Stored data:

-.-.-

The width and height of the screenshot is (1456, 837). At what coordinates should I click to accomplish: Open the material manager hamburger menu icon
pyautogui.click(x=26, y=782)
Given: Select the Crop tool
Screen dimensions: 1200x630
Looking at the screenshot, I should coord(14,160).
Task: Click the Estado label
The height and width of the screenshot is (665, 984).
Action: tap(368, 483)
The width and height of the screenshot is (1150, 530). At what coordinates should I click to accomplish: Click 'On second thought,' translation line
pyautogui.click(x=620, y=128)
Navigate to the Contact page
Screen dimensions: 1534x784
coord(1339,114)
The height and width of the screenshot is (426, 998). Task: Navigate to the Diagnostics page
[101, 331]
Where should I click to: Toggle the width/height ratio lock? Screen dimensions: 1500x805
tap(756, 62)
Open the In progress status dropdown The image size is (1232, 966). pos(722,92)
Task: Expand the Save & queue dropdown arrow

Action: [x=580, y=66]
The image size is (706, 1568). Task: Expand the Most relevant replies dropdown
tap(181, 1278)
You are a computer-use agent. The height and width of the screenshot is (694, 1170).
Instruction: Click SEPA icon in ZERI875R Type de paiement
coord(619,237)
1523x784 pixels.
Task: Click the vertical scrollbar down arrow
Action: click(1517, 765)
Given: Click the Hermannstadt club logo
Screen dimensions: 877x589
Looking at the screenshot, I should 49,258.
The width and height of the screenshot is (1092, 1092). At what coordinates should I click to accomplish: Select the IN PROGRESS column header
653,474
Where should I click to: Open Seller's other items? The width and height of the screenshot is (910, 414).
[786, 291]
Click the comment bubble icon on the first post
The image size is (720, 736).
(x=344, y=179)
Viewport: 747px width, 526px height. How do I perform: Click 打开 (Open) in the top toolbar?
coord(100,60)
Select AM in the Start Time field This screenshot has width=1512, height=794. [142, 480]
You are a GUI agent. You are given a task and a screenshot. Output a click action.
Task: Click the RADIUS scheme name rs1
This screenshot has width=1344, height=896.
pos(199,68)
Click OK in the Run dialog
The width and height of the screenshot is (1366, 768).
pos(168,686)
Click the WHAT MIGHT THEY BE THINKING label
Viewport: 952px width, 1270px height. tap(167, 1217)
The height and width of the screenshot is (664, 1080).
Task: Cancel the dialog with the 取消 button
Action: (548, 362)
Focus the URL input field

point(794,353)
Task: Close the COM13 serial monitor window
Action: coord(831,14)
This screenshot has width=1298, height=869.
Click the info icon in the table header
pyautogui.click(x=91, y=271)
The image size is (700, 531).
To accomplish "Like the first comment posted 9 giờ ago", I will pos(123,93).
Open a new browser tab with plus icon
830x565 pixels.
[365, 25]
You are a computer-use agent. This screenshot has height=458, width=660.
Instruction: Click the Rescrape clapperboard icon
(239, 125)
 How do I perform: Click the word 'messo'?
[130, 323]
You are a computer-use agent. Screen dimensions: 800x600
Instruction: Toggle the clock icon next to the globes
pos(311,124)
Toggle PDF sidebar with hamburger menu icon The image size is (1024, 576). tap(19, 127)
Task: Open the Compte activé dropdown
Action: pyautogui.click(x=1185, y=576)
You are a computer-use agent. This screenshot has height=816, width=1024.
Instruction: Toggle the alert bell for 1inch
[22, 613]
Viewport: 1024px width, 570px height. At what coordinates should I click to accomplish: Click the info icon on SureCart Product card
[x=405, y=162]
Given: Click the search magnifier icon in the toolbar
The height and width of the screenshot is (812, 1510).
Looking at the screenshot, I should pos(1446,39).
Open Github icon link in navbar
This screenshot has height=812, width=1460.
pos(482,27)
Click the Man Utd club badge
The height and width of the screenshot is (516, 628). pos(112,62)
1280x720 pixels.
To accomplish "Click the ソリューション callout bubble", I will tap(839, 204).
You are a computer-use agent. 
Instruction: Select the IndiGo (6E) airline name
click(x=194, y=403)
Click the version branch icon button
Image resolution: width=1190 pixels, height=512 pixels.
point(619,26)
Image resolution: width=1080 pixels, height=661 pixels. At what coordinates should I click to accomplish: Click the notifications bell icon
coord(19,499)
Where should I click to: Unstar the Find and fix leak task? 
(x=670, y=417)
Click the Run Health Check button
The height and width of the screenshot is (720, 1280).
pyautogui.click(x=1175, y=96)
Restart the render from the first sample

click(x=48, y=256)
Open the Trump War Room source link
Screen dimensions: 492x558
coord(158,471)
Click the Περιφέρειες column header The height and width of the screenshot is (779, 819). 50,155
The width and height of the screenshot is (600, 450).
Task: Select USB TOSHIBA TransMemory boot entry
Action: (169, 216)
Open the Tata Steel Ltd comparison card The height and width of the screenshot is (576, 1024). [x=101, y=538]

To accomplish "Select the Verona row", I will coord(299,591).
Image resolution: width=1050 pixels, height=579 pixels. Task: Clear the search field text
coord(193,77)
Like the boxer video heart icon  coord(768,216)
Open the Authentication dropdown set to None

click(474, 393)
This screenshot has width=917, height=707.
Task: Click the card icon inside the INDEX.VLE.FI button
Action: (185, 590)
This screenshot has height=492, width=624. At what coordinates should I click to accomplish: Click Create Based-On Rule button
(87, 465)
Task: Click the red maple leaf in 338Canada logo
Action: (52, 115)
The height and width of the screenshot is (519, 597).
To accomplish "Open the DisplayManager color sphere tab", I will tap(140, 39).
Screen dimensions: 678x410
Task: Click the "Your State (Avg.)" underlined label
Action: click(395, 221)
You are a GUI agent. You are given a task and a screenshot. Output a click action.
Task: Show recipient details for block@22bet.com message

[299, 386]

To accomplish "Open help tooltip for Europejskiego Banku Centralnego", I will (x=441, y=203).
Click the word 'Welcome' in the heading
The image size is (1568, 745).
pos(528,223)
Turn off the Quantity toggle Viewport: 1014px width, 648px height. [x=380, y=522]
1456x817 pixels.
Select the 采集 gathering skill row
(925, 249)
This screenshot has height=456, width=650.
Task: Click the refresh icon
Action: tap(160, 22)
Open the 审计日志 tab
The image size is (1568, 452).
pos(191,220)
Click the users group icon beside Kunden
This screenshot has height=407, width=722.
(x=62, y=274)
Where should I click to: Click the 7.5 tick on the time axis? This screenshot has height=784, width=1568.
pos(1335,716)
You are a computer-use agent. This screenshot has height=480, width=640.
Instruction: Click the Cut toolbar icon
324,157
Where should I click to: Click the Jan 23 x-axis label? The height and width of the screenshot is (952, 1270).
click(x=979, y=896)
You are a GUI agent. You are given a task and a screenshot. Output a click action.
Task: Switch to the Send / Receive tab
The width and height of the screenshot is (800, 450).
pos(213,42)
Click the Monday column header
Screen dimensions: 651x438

-.-.-

Exercise requirements ▸ The answer should reproduce each entry above in full.

Exercise response ▸
The width and height of the screenshot is (1456, 837). At what coordinates should I click to accomplish: Open the material manager hamburger menu icon
pyautogui.click(x=26, y=782)
Given: Select the Crop tool
Screen dimensions: 1200x630
Looking at the screenshot, I should coord(14,160).
Task: Click the Estado label
The height and width of the screenshot is (665, 984).
Action: tap(368, 483)
The width and height of the screenshot is (1150, 530). At what coordinates should I click to accomplish: Click 'On second thought,' translation line
pyautogui.click(x=620, y=128)
Navigate to the Contact page
Screen dimensions: 1534x784
coord(1339,114)
The height and width of the screenshot is (426, 998). Task: Navigate to the Diagnostics page
[101, 331]
Where should I click to: Toggle the width/height ratio lock? Screen dimensions: 1500x805
tap(756, 62)
Open the In progress status dropdown The image size is (1232, 966). pos(722,92)
Task: Expand the Save & queue dropdown arrow

Action: [x=580, y=66]
The image size is (706, 1568). Task: Expand the Most relevant replies dropdown
tap(181, 1278)
You are a computer-use agent. The height and width of the screenshot is (694, 1170).
Instruction: Click SEPA icon in ZERI875R Type de paiement
coord(619,237)
1523x784 pixels.
Task: Click the vertical scrollbar down arrow
Action: click(1517, 765)
Given: Click the Hermannstadt club logo
Screen dimensions: 877x589
Looking at the screenshot, I should 49,258.
The width and height of the screenshot is (1092, 1092). At what coordinates should I click to accomplish: Select the IN PROGRESS column header
653,474
Where should I click to: Open Seller's other items? The width and height of the screenshot is (910, 414).
[786, 291]
Click the comment bubble icon on the first post
The image size is (720, 736).
(x=344, y=179)
Viewport: 747px width, 526px height. How do I perform: Click 打开 (Open) in the top toolbar?
coord(100,60)
Select AM in the Start Time field This screenshot has width=1512, height=794. [142, 480]
You are a GUI agent. You are given a task and a screenshot. Output a click action.
Task: Click the RADIUS scheme name rs1
This screenshot has width=1344, height=896.
pos(199,68)
Click OK in the Run dialog
The width and height of the screenshot is (1366, 768).
pos(168,686)
Click the WHAT MIGHT THEY BE THINKING label
Viewport: 952px width, 1270px height. tap(167, 1217)
The height and width of the screenshot is (664, 1080).
Task: Cancel the dialog with the 取消 button
Action: (548, 362)
Focus the URL input field

point(794,353)
Task: Close the COM13 serial monitor window
Action: coord(831,14)
This screenshot has width=1298, height=869.
Click the info icon in the table header
pyautogui.click(x=91, y=271)
The image size is (700, 531).
To accomplish "Like the first comment posted 9 giờ ago", I will pos(123,93).
Open a new browser tab with plus icon
830x565 pixels.
[365, 25]
You are a computer-use agent. This screenshot has height=458, width=660.
Instruction: Click the Rescrape clapperboard icon
(239, 125)
 How do I perform: Click the word 'messo'?
[130, 323]
You are a computer-use agent. Screen dimensions: 800x600
Instruction: Toggle the clock icon next to the globes
pos(311,124)
Toggle PDF sidebar with hamburger menu icon The image size is (1024, 576). tap(19, 127)
Task: Open the Compte activé dropdown
Action: pyautogui.click(x=1185, y=576)
You are a computer-use agent. This screenshot has height=816, width=1024.
Instruction: Toggle the alert bell for 1inch
[22, 613]
Viewport: 1024px width, 570px height. At what coordinates should I click to accomplish: Click the info icon on SureCart Product card
[x=405, y=162]
Given: Click the search magnifier icon in the toolbar
The height and width of the screenshot is (812, 1510).
Looking at the screenshot, I should pos(1446,39).
Open Github icon link in navbar
This screenshot has height=812, width=1460.
pos(482,27)
Click the Man Utd club badge
The height and width of the screenshot is (516, 628). pos(112,62)
1280x720 pixels.
To accomplish "Click the ソリューション callout bubble", I will tap(839, 204).
You are a computer-use agent. 
Instruction: Select the IndiGo (6E) airline name
click(x=194, y=403)
Click the version branch icon button
Image resolution: width=1190 pixels, height=512 pixels.
point(619,26)
Image resolution: width=1080 pixels, height=661 pixels. At what coordinates should I click to accomplish: Click the notifications bell icon
coord(19,499)
Where should I click to: Unstar the Find and fix leak task? 
(x=670, y=417)
Click the Run Health Check button
The height and width of the screenshot is (720, 1280).
pyautogui.click(x=1175, y=96)
Restart the render from the first sample

click(x=48, y=256)
Open the Trump War Room source link
Screen dimensions: 492x558
coord(158,471)
Click the Περιφέρειες column header The height and width of the screenshot is (779, 819). 50,155
The width and height of the screenshot is (600, 450).
Task: Select USB TOSHIBA TransMemory boot entry
Action: (169, 216)
Open the Tata Steel Ltd comparison card The height and width of the screenshot is (576, 1024). [x=101, y=538]

To accomplish "Select the Verona row", I will coord(299,591).
Image resolution: width=1050 pixels, height=579 pixels. Task: Clear the search field text
coord(193,77)
Like the boxer video heart icon  coord(768,216)
Open the Authentication dropdown set to None

click(474, 393)
This screenshot has width=917, height=707.
Task: Click the card icon inside the INDEX.VLE.FI button
Action: (185, 590)
This screenshot has height=492, width=624. At what coordinates should I click to accomplish: Click Create Based-On Rule button
(87, 465)
Task: Click the red maple leaf in 338Canada logo
Action: (52, 115)
The height and width of the screenshot is (519, 597).
To accomplish "Open the DisplayManager color sphere tab", I will tap(140, 39).
Screen dimensions: 678x410
Task: Click the "Your State (Avg.)" underlined label
Action: click(395, 221)
You are a GUI agent. You are given a task and a screenshot. Output a click action.
Task: Show recipient details for block@22bet.com message

[299, 386]

To accomplish "Open help tooltip for Europejskiego Banku Centralnego", I will (x=441, y=203).
Click the word 'Welcome' in the heading
The image size is (1568, 745).
pos(528,223)
Turn off the Quantity toggle Viewport: 1014px width, 648px height. [x=380, y=522]
1456x817 pixels.
Select the 采集 gathering skill row
(925, 249)
This screenshot has height=456, width=650.
Task: Click the refresh icon
Action: tap(160, 22)
Open the 审计日志 tab
The image size is (1568, 452).
pos(191,220)
Click the users group icon beside Kunden
This screenshot has height=407, width=722.
(x=62, y=274)
Where should I click to: Click the 7.5 tick on the time axis? This screenshot has height=784, width=1568.
pos(1335,716)
You are a computer-use agent. This screenshot has height=480, width=640.
Instruction: Click the Cut toolbar icon
324,157
Where should I click to: Click the Jan 23 x-axis label? The height and width of the screenshot is (952, 1270).
click(x=979, y=896)
You are a GUI agent. You are given a task and a screenshot. Output a click action.
Task: Switch to the Send / Receive tab
The width and height of the screenshot is (800, 450).
pos(213,42)
Click the Monday column header
Screen dimensions: 651x438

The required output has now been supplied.